**抜粋文**
限界集落旅の名言

限界集落等の過疎地に住む人生の先輩方から「人生訓」を収集する旅

限界集落の旅 - 徳島県美馬郡つるぎ町編(3)『手間替え』と『同じ釜の飯』の効果-

前回までの続き:徳島県美馬郡つるぎ町にある地蔵寺というお寺でご住職から、人とはなんどや、人生とはなんぞや?ということを聴いて勇気が湧いた僕は、ご住職の勧めで、物知りなガソリンスタンドのオーナーに会いに行った。

 

▼前回の記事▼

genkaishuraku.hatenablog.com

 

地蔵寺を後にした僕は物知りなおじさんがいるというガソリンスタンドに向かった。

 

「あら誰かしら」

「うふふ、誰かしら」

 

つるぎ町には普段、他所の人が来ないため、僕が歩いているだけで集落の人たちは異様に興味を示してくださる。ありがたいことだと思い、僕も微笑み返ししながらどんどん進んでいく。

**やること**
A. 記録のうち「is (1400, 859).」を含む行から始めて記録の最後の行までを、空行を除き、「番号」と「記録の行」の2列のMarkdown表にまとめてください。画像は回答に含めないでください。
B. つるぎ町を旅する抜粋文を、最後の文の後から書き進めてください。
抜粋文と記録は互いに関係がありません。

(スクリーンショットと文書の位置指定データ)
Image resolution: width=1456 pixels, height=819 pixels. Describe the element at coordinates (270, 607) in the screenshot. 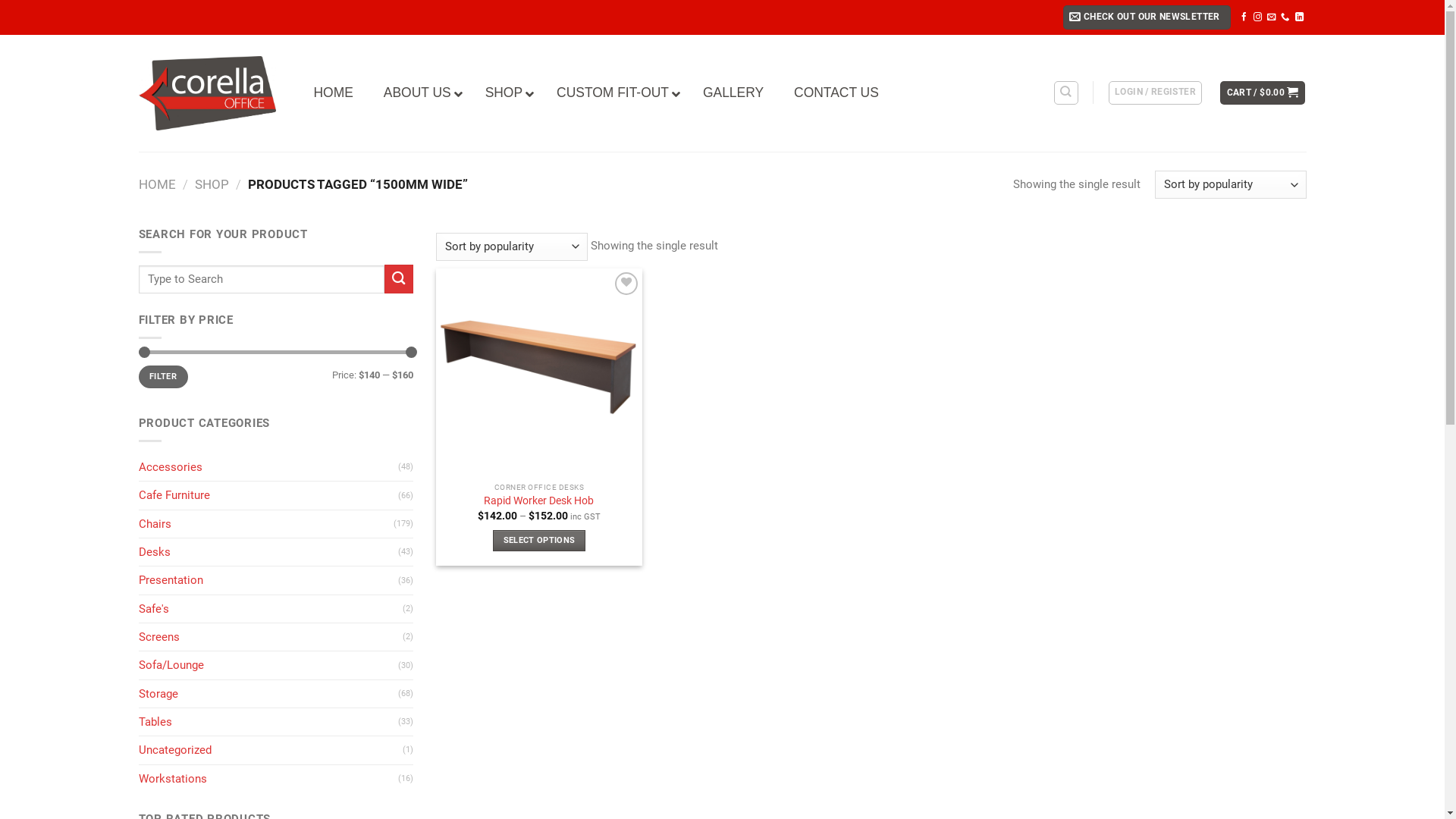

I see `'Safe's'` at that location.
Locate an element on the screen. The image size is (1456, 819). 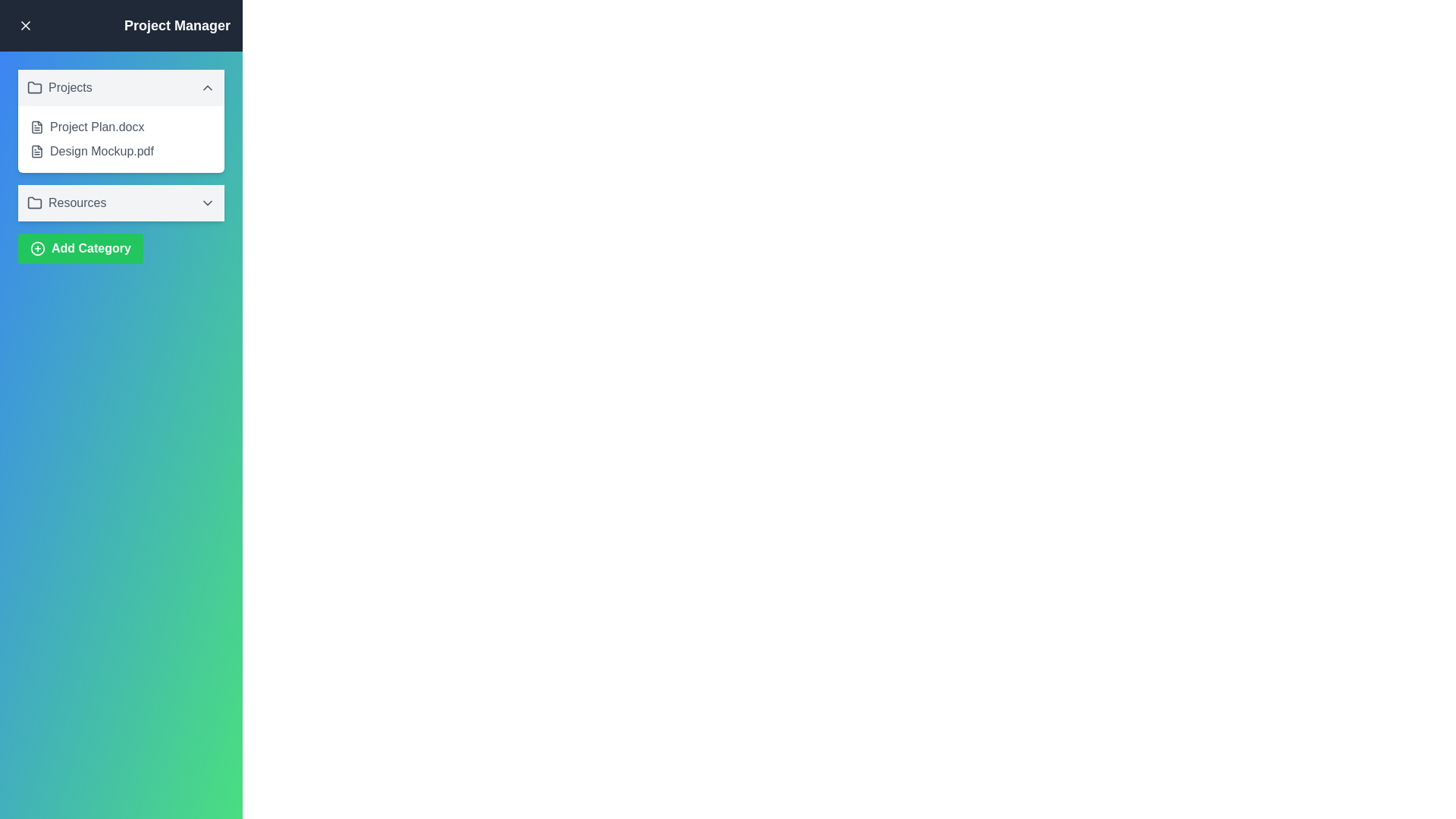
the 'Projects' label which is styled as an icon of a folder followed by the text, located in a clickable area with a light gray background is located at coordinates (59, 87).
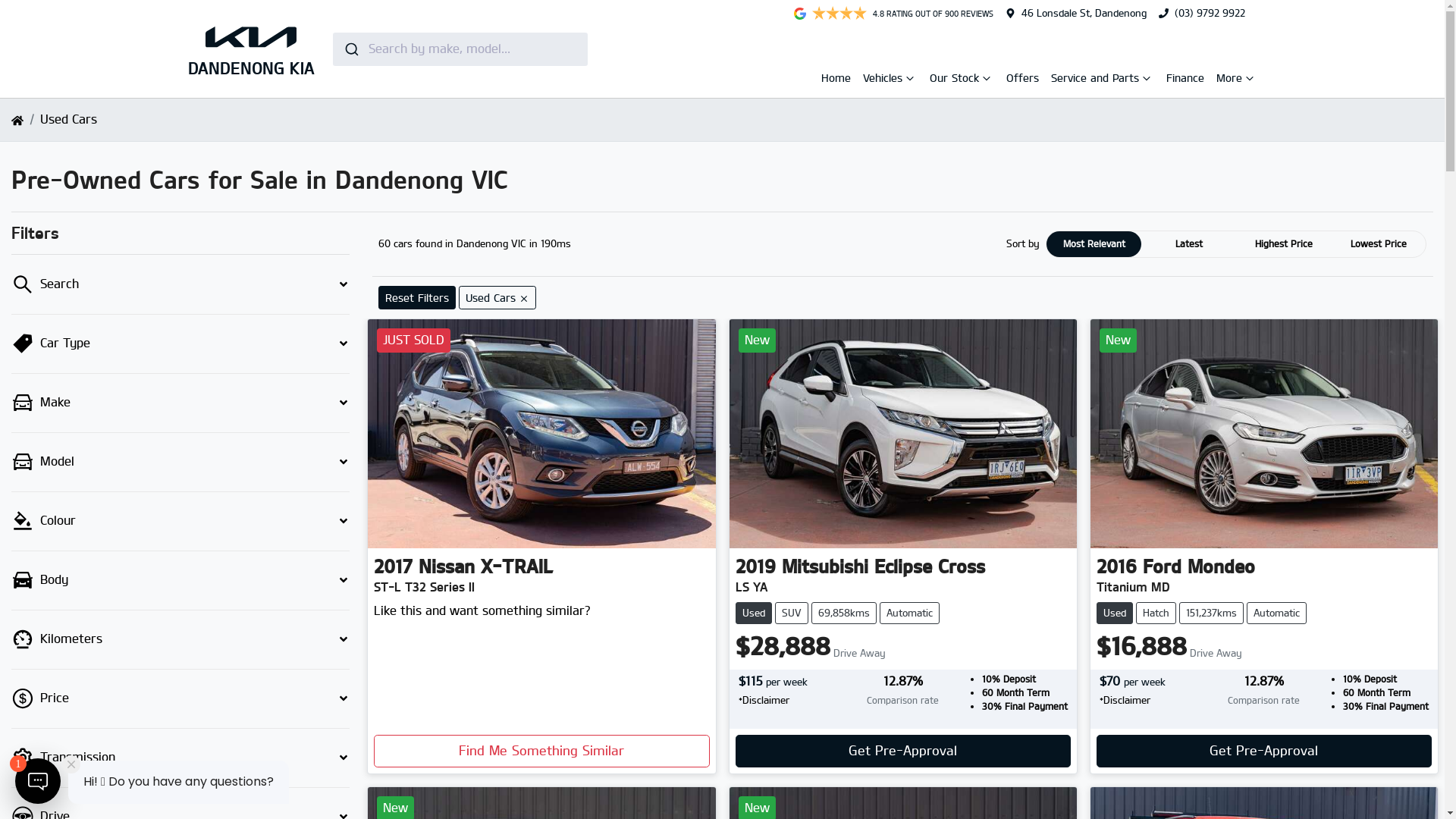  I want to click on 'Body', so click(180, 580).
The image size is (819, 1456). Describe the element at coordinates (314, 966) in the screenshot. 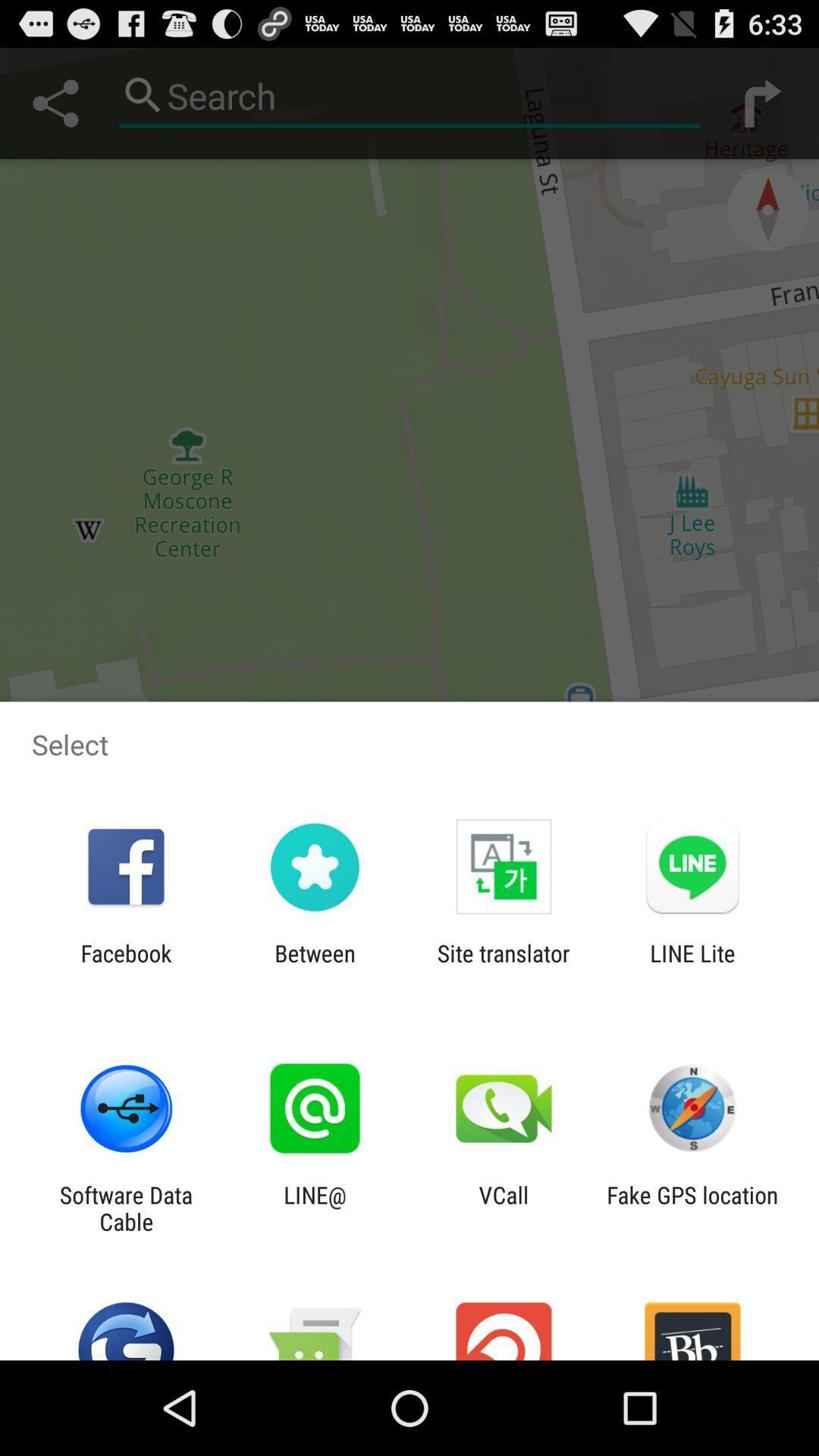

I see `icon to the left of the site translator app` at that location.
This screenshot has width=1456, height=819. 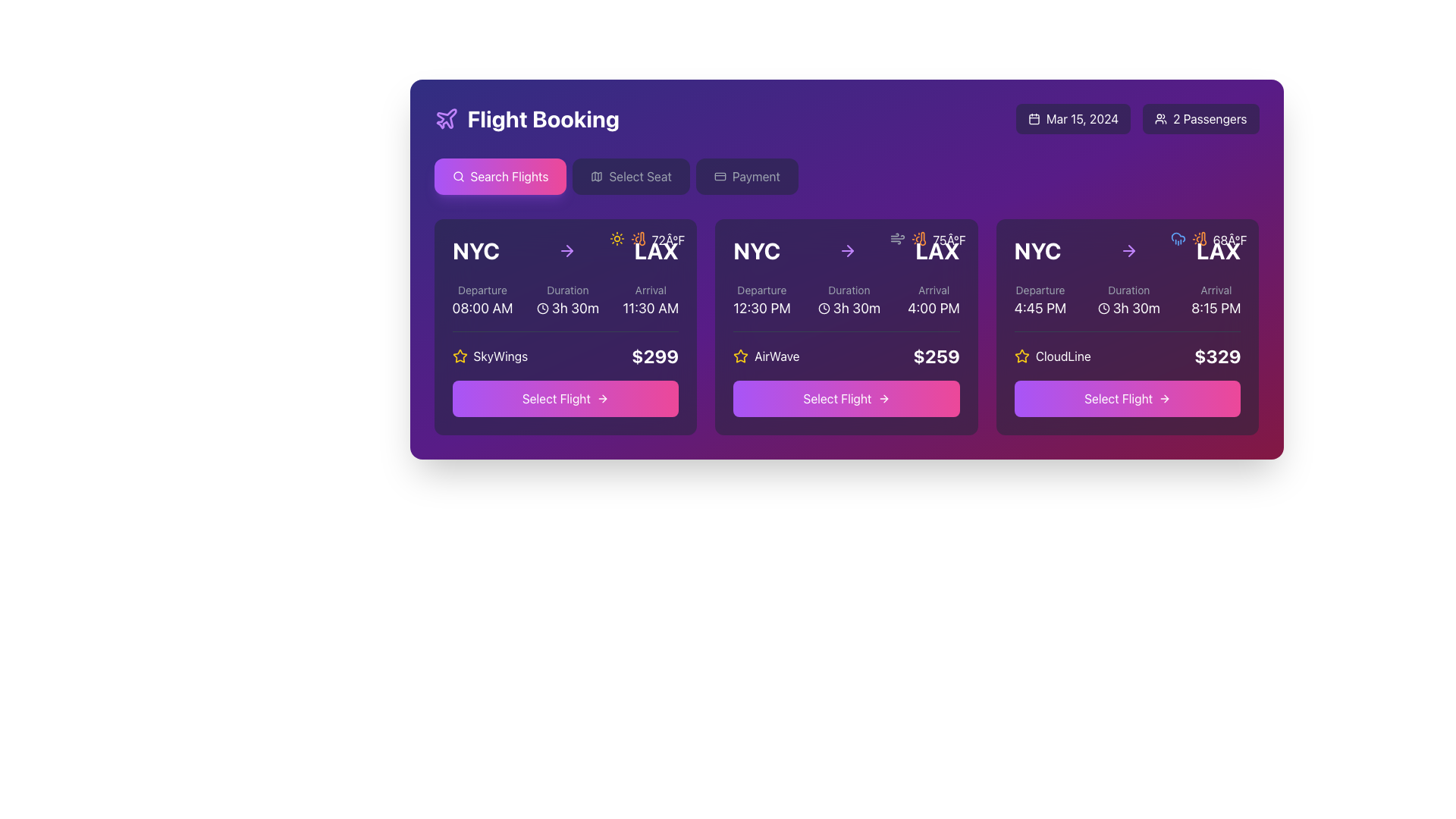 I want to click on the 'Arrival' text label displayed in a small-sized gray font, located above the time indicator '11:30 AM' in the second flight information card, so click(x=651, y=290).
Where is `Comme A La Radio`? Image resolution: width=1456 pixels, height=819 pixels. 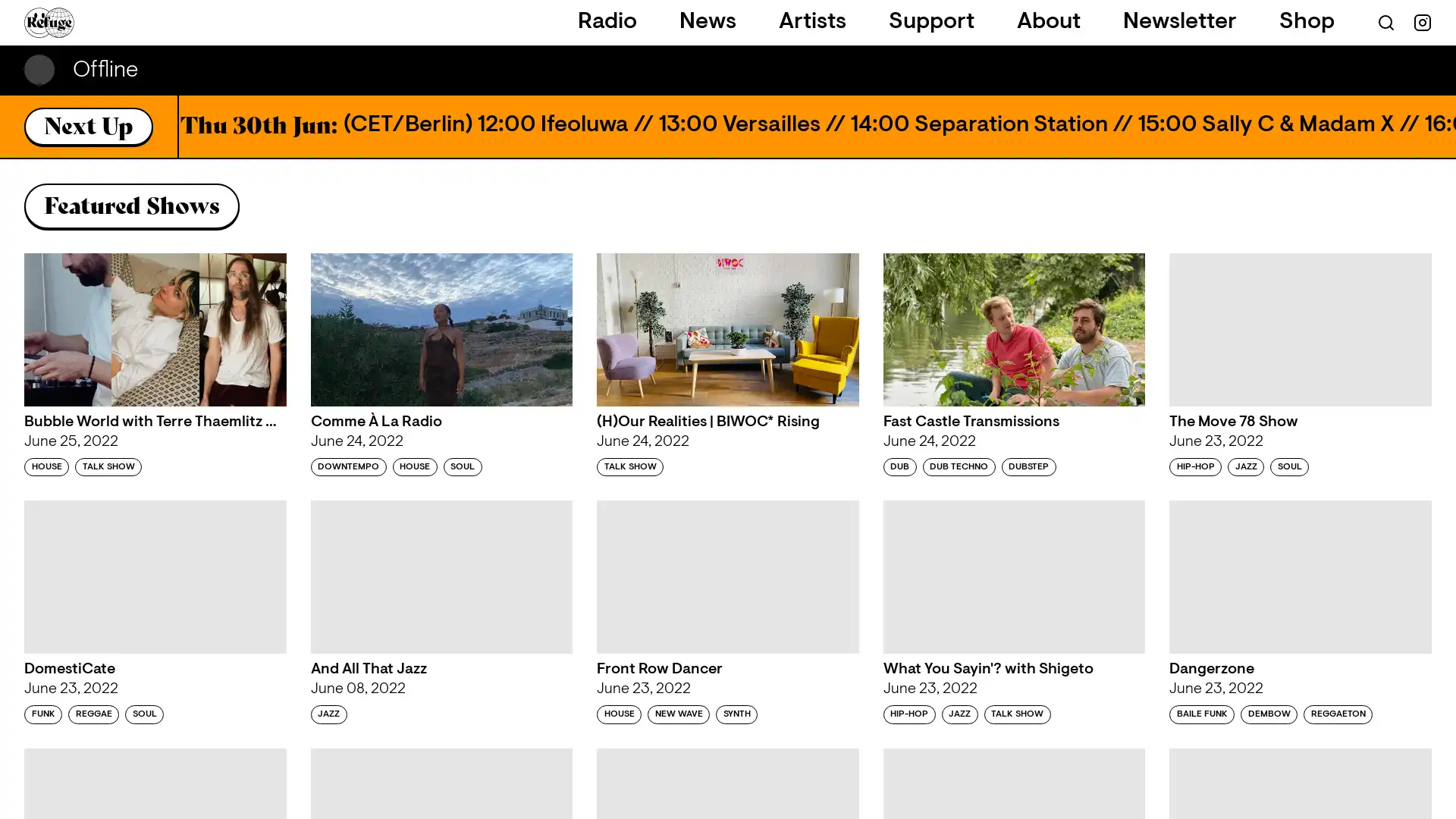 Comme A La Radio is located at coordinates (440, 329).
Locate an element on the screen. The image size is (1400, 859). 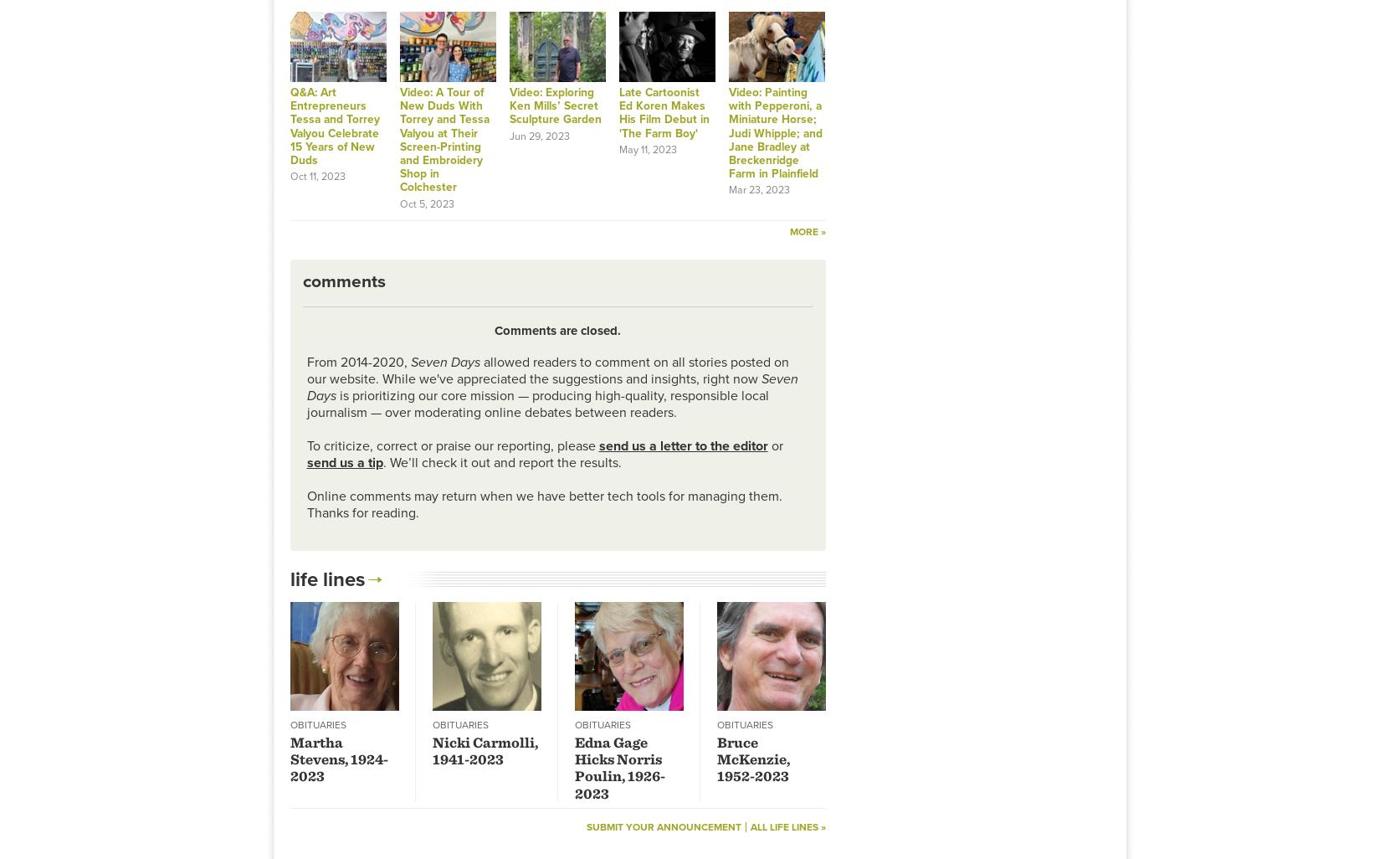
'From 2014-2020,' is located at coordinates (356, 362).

**結果**
A.
| 番号 | 記録の行 |
|---|---|
| 1 | Locate an element on the screen. The image size is (1400, 859).  |
| 2 | 'From 2014-2020,' is located at coordinates (356, 362). |

B.
 

何もせずとも周りの人から興味を持ってくださるわ、お寺のご住職に聴きましたといえば安心してもらえるわ、ガソリンスタンドで話しかけるときのハードルが下がっていいなぁと思い、ガソリンスタンドに着いたが、一回素通りした。さらに、もう一回素通りして、遠くからじっと見つめて、額を強張らせて、ホントにここか?という顔をしてからガソリンスタンドの従業員さんに話しかけた。(心を落ち着けるための儀式)

 

旅の事情を話して、外出中のオーナーさんが帰ってくるまで待たせてもらった。

 

しばらくして帰ってきたオーナーさん(以下:物知りおじさん)とそのお母さん(以下:物知り母さん)と僕との3人で話が始まった。

 

まずは物知りおじさんにこの辺りの歴史や農業について教えてもらった。

▼その内容については徳島県美馬郡つるぎ町編(1)を参照▼

genkaishuraku.hatenablog.com

 

物知りおじさん薬について話す

物知りおじさんにこの辺りの民間薬について教えてもらった。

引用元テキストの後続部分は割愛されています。